El estudio está en el sótano de la casa de sus padres. Es pequeño, pero con espacio suficiente para que quepa un sofá, una inmensa mesa para los ordenadores y un piano de pared. “Aquí compongo cuando vengo a Madrid”. Lucas Vidal vive en Los Ángeles —en concreto en Santa Mónica—, tras estudiar cuatro años becado en la prestigiosa escuela Berklee en Boston y dos en la neoyorquina Juilliard. En Berklee conoció a su socio, Steve Dzialowski, y juntos crearon su empresa, MuMo. Y ahí llevan a pleno rendimiento tres años, para alegría de Hollywood y de filmes españoles como Mientras duermes o Invasor.

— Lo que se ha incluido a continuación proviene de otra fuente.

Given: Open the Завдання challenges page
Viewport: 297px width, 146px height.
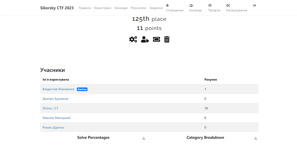Looking at the screenshot, I should [156, 8].
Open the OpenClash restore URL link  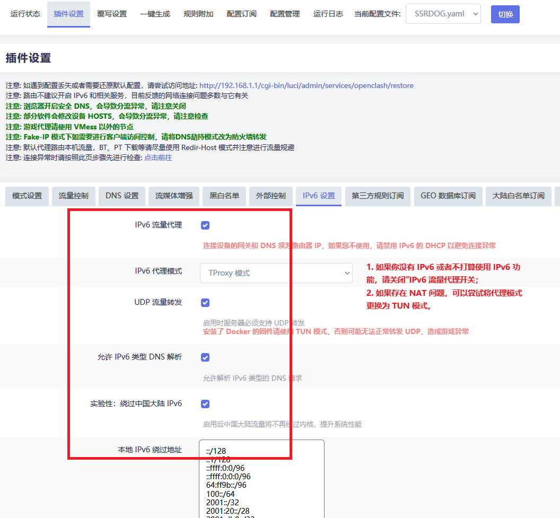(x=306, y=85)
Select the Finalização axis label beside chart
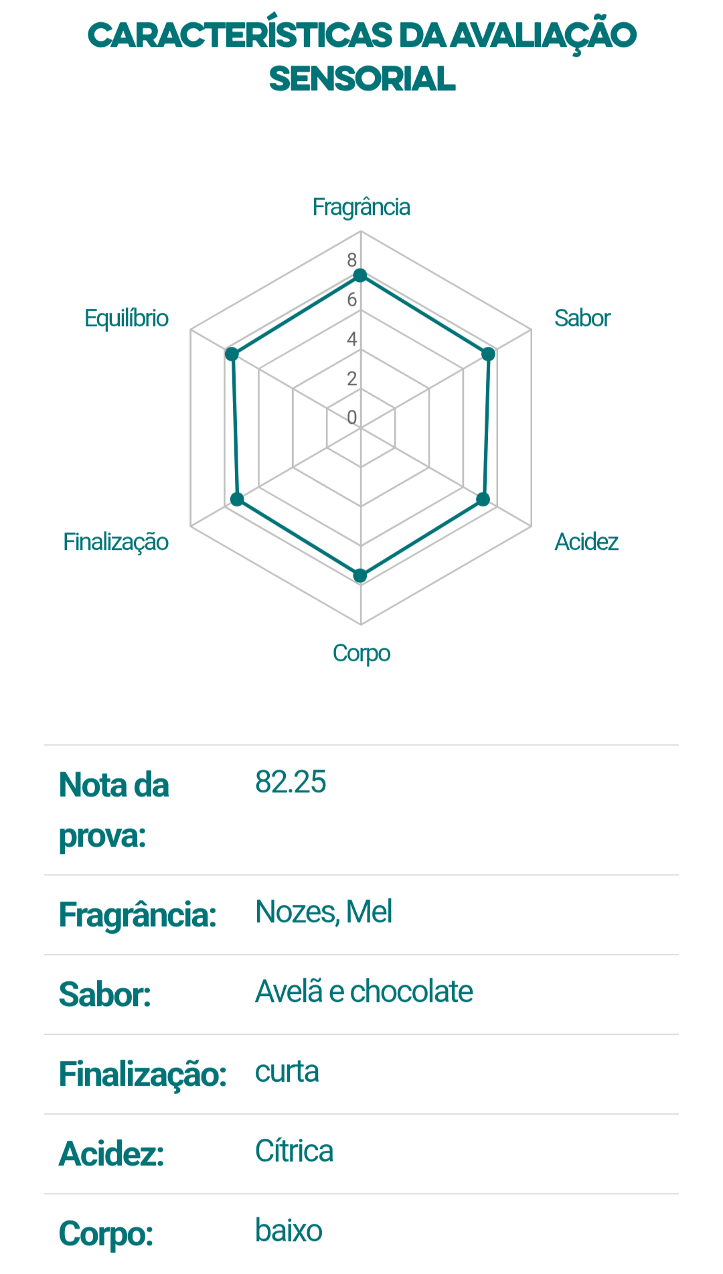723x1274 pixels. [x=116, y=541]
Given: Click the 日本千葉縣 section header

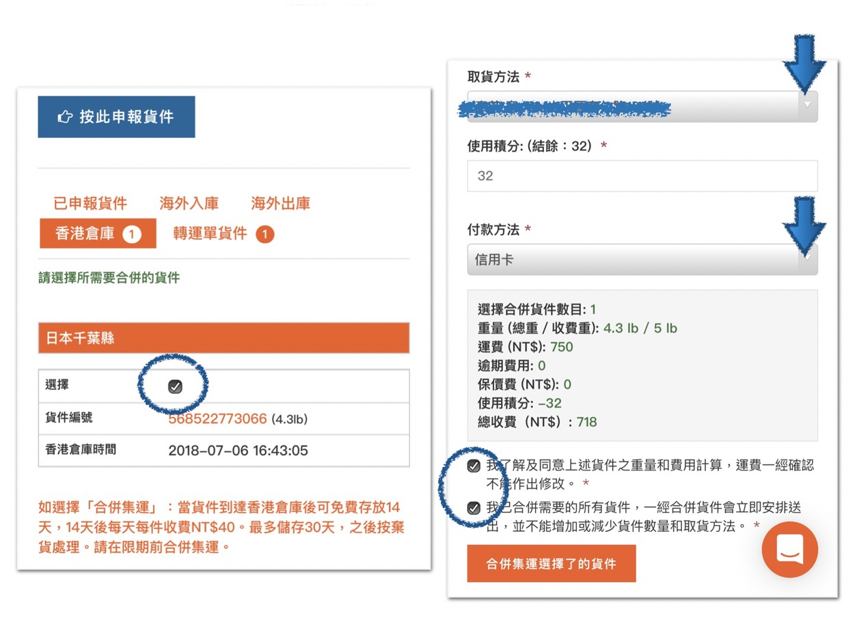Looking at the screenshot, I should coord(223,338).
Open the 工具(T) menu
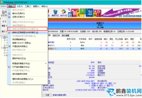The width and height of the screenshot is (142, 98). tap(28, 6)
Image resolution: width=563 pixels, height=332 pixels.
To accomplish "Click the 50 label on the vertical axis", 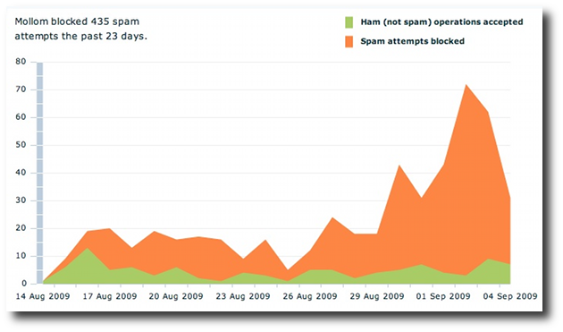I will (x=21, y=145).
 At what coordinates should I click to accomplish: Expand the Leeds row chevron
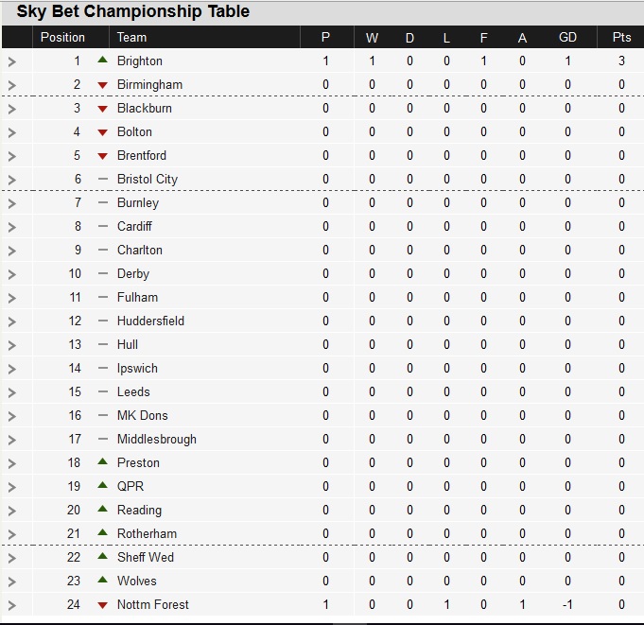point(12,392)
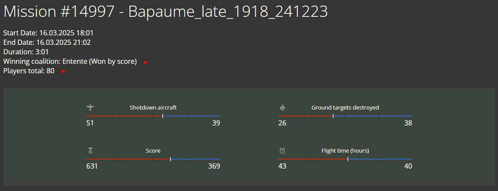Click the medal icon beside Score
Screen dimensions: 498x191
[90, 151]
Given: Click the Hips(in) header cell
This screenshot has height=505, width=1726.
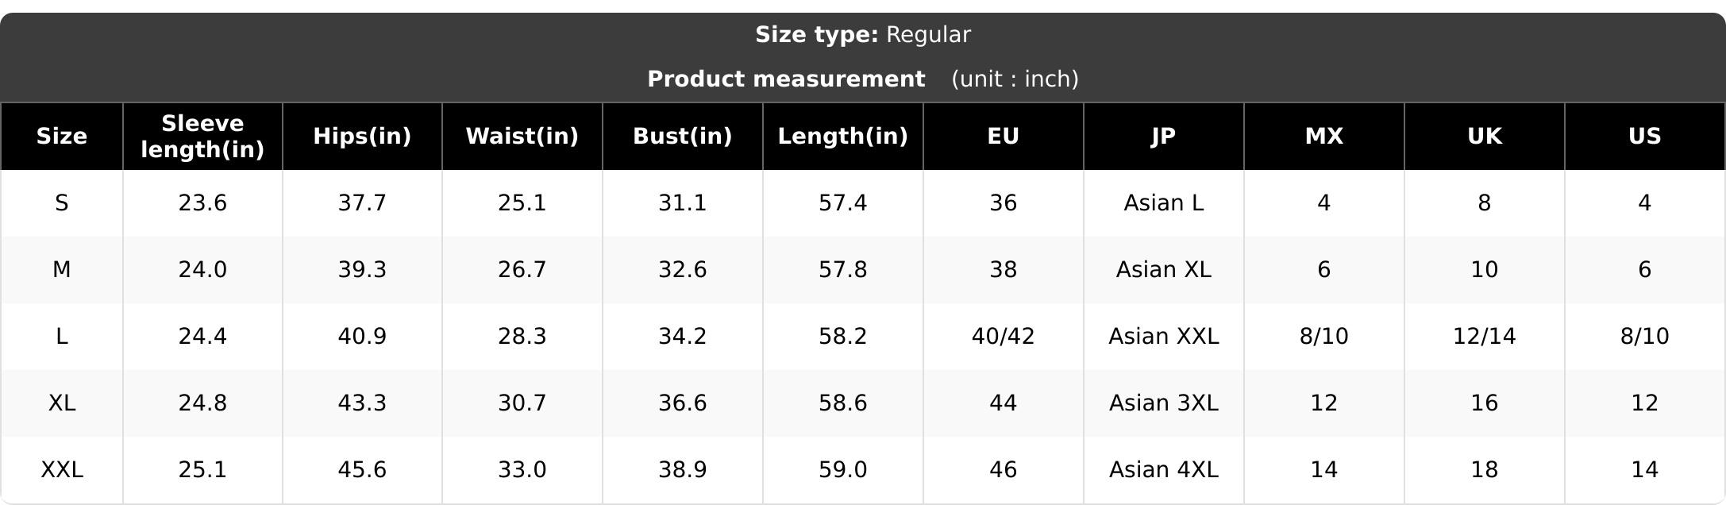Looking at the screenshot, I should point(362,137).

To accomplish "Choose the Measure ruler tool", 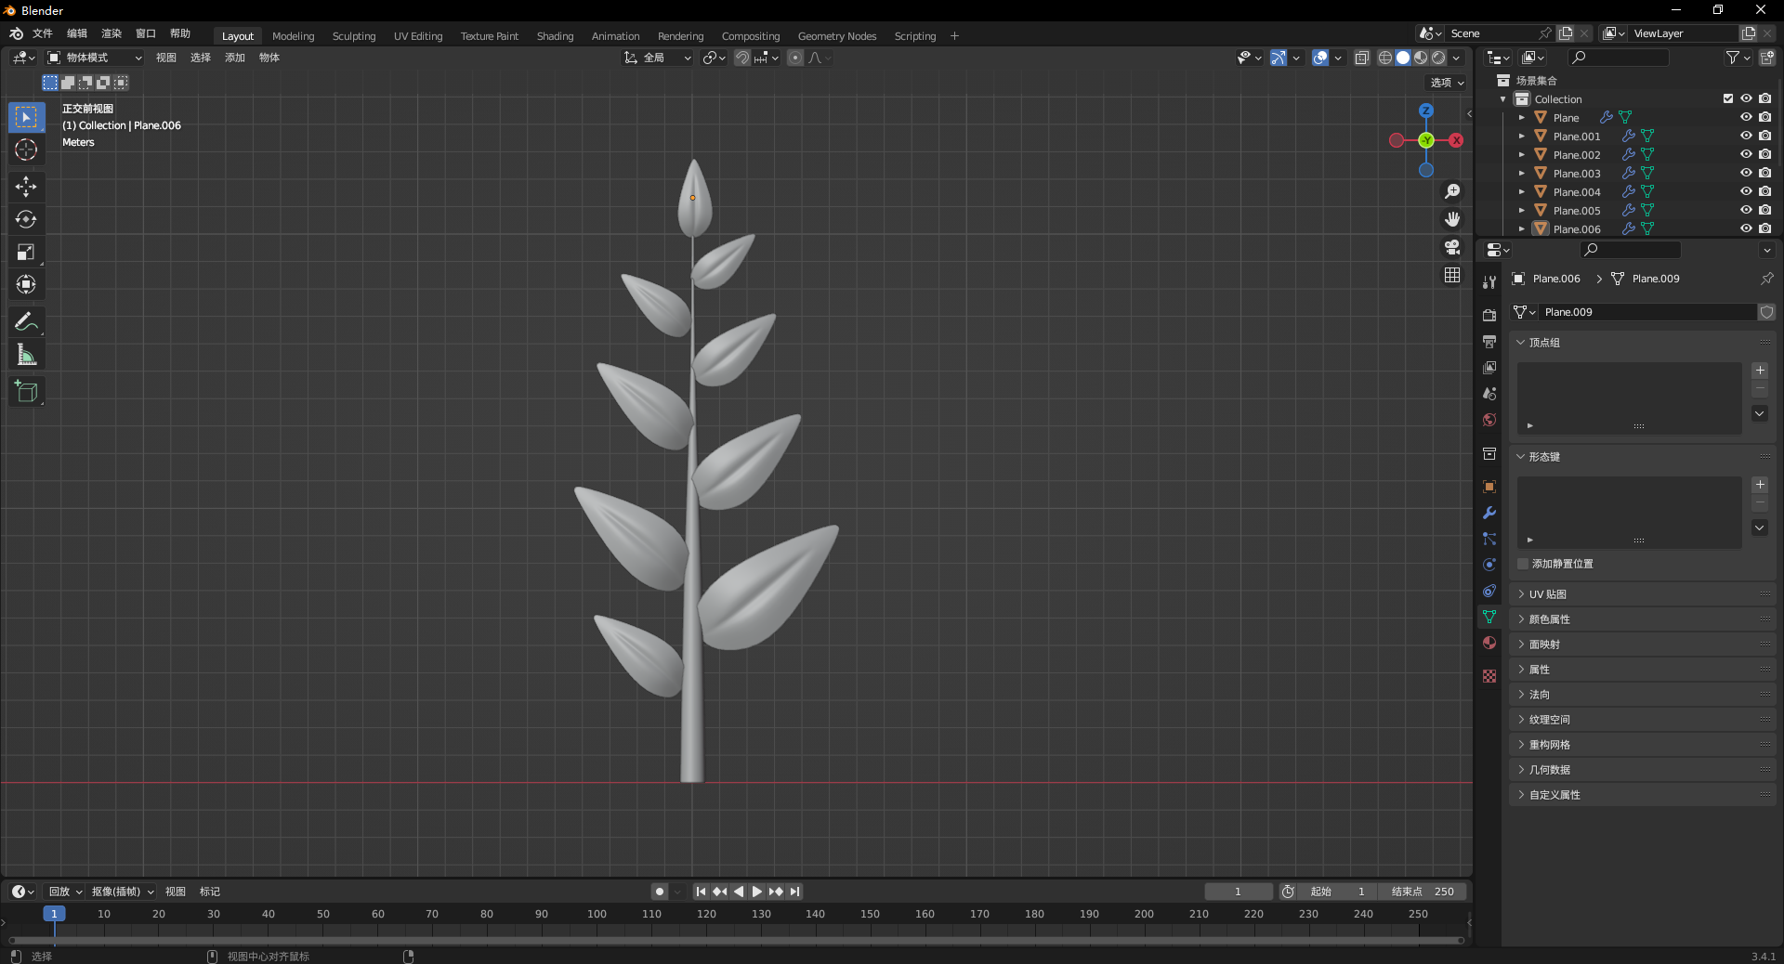I will pyautogui.click(x=26, y=355).
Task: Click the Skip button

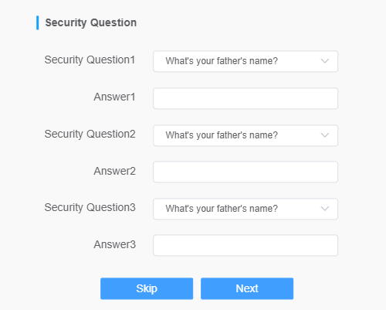Action: click(x=147, y=288)
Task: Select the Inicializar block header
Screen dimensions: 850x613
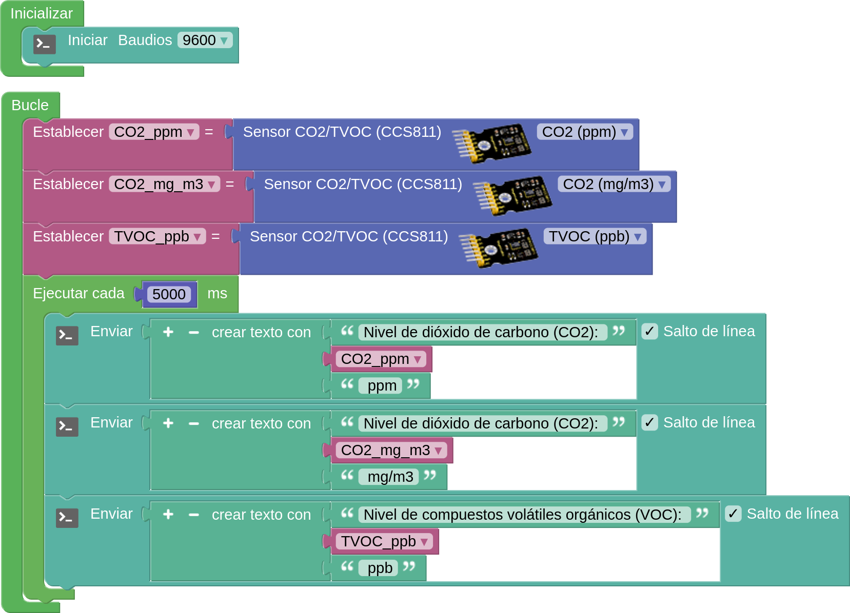Action: (42, 13)
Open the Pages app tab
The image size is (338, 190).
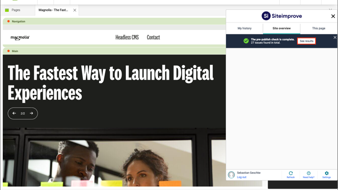[x=13, y=10]

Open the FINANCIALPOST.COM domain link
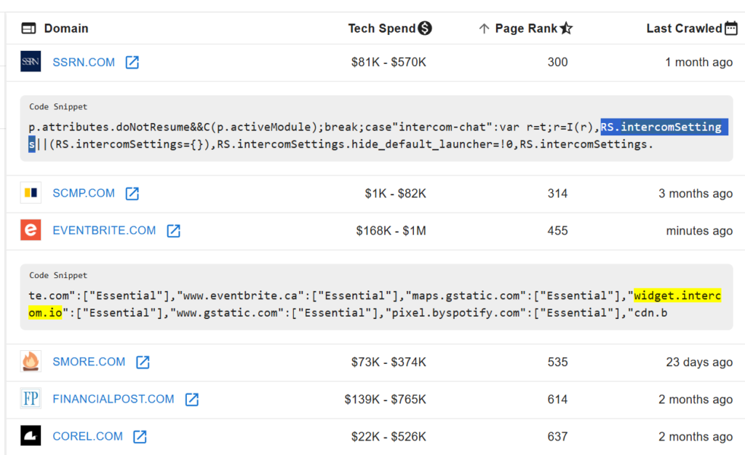point(113,400)
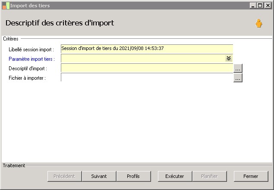This screenshot has width=274, height=190.
Task: Open the Profils button
Action: point(133,176)
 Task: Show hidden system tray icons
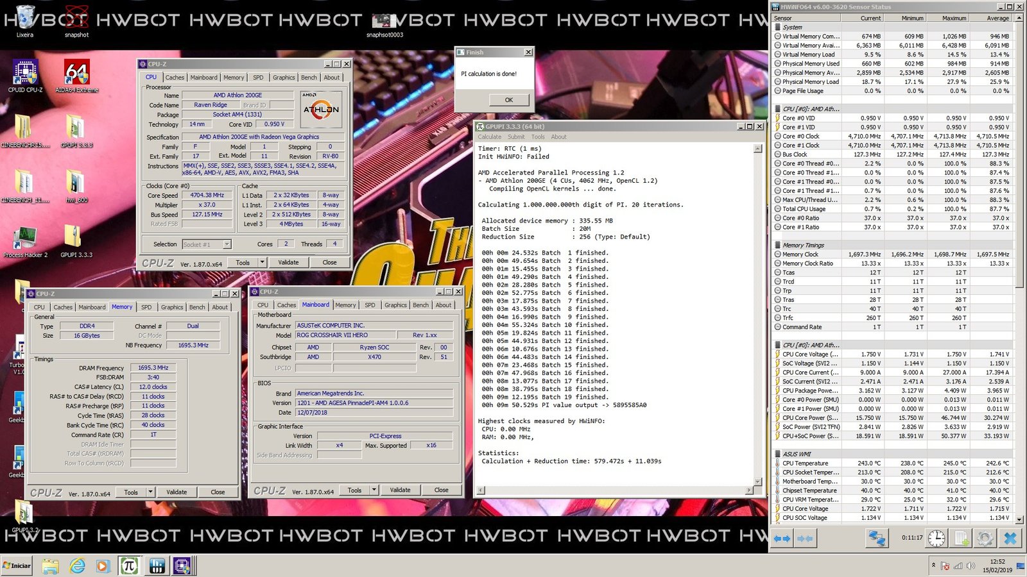click(x=933, y=565)
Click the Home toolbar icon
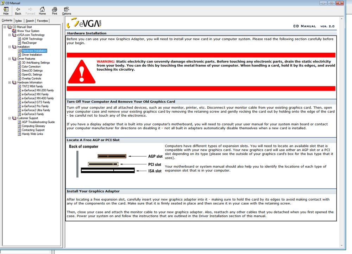 click(x=42, y=11)
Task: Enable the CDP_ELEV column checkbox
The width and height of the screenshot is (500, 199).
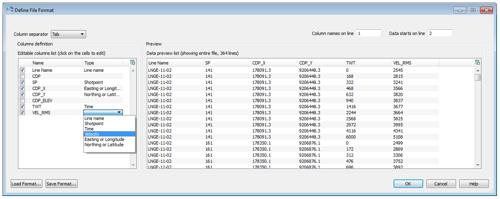Action: tap(22, 101)
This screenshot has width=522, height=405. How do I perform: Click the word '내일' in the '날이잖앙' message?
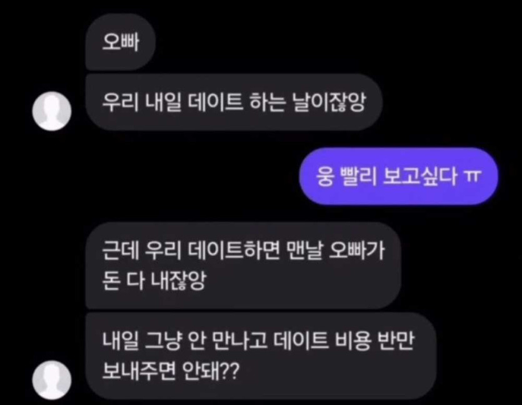point(163,102)
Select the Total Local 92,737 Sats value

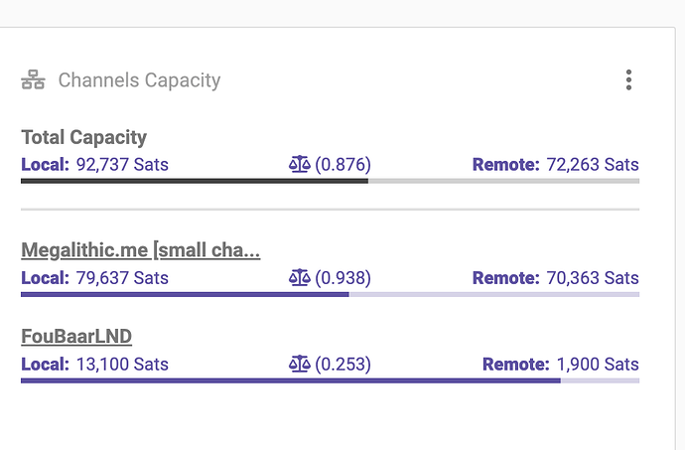[122, 165]
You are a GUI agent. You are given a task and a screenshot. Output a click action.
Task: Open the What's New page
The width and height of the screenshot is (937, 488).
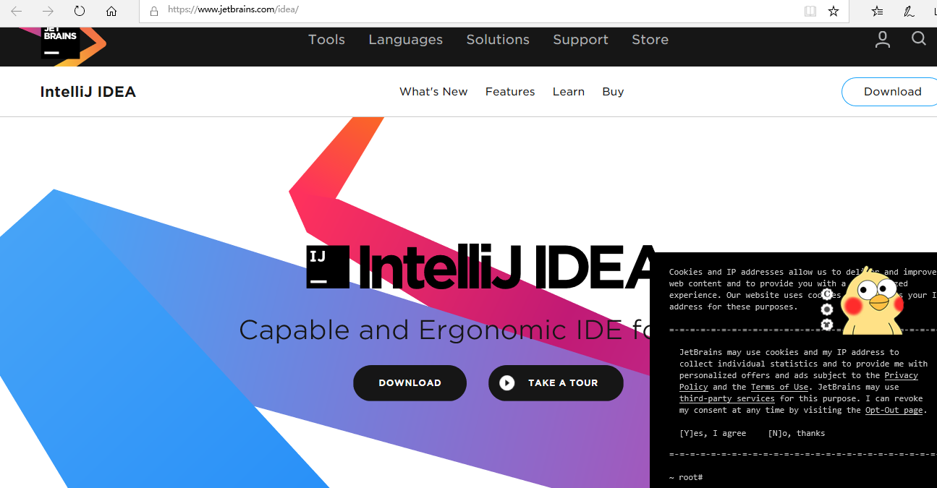pos(433,92)
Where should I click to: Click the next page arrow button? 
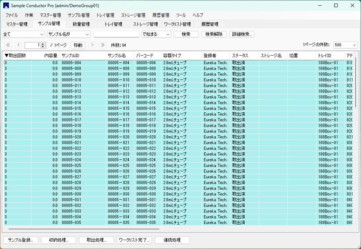pos(92,45)
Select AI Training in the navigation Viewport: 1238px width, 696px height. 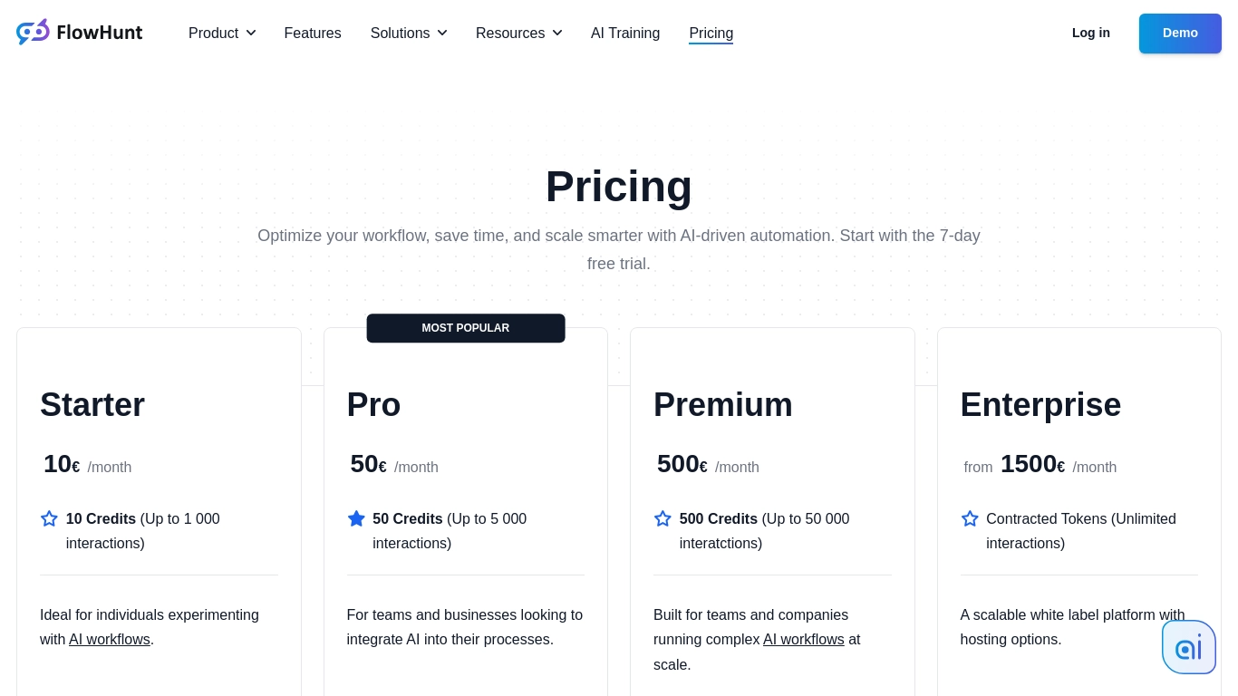coord(625,33)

Falta un pequeño detalle: el compositor madrileño tan solo tiene 27 años. “De verdad, no soy un niño prodigio”. Puede, pero es un músico prodigioso, algo ya descubierto en la industria cinematográfica. “Empecé en la música de crío, con cuatro años. Mis padres son médicos, pero aman el piano, me animaron. Aunque es cierto que mi abuelo fundó Hispavox”.

A Vidal le atraía Bach, improvisaba... “Me considero normal, aunque me devora el gusanillo de la música”. Comenzó a ver la televisión, quitando el sonido, y creando él mismo las composiciones. “Hoy no cambiaría mi labor en el audiovisual, no dejaría de lado las películas por piezas para orquestas”. Vidal apabulla a su pesar, insiste en que, sencillamente, ha trabajado mucho. Su currículo le desmiente: Vanishing on 7th street, de Brad Anderson; La fría luz del día, con Bruce Willis y Sigourney Weaver; la recientemente estrenada El enigma del cuervo, de James McTeigue (V de vendetta); está en negociaciones para Jobs, en la que Ashton Kutcher encarna al fundador de Apple (un filme creador con ansias de Oscar), y espera alguna sorpresa en el futuro.

“Steve y yo llegamos a Hollywood sin conocer a nadie y eso me enorgullece: todo lo logrado ha sido trabajando”. Efectivamente, pocos compositores han estallado tan pronto en el reino de las majors. Si acaso, Jerry Goldsmith. Es el mismo chaval que bebe té constantemente y confiesa su otra gran pasión, el pimpón, tiene a su cargo en algún momento del proceso creativo 34 personas. “Es buenísimo para mi aprendizaje. Buscamos los mejores y me siento a su lado para que me enseñen. Ingenieros, orquestadores... Veteranos de la industria que me muestran cómo funciona Hollywood. La pasión me empuja en mi vida profesional, puedo sonar algo workaholic, pero debo aprovechar este momento, el trabajar con orquestas buenas, estar en proyectos muy interesantes. Claro que alguna vez me han rechazado, pero desde que superé el tumor [en su época en Boston] creo en eso de que cuando te cierran una puerta tienes que aprovechar para coger aún más impulso”.

Si en las próximas semanas se confirman sus expectativas, este admirador de Alberto Iglesias y de Alexandre Desplat —“los compositores europeos triunfan ahora en el cine por su versatilidad y su calidad”— no tendrá tiempo libre hasta el verano que viene. Y él, feliz.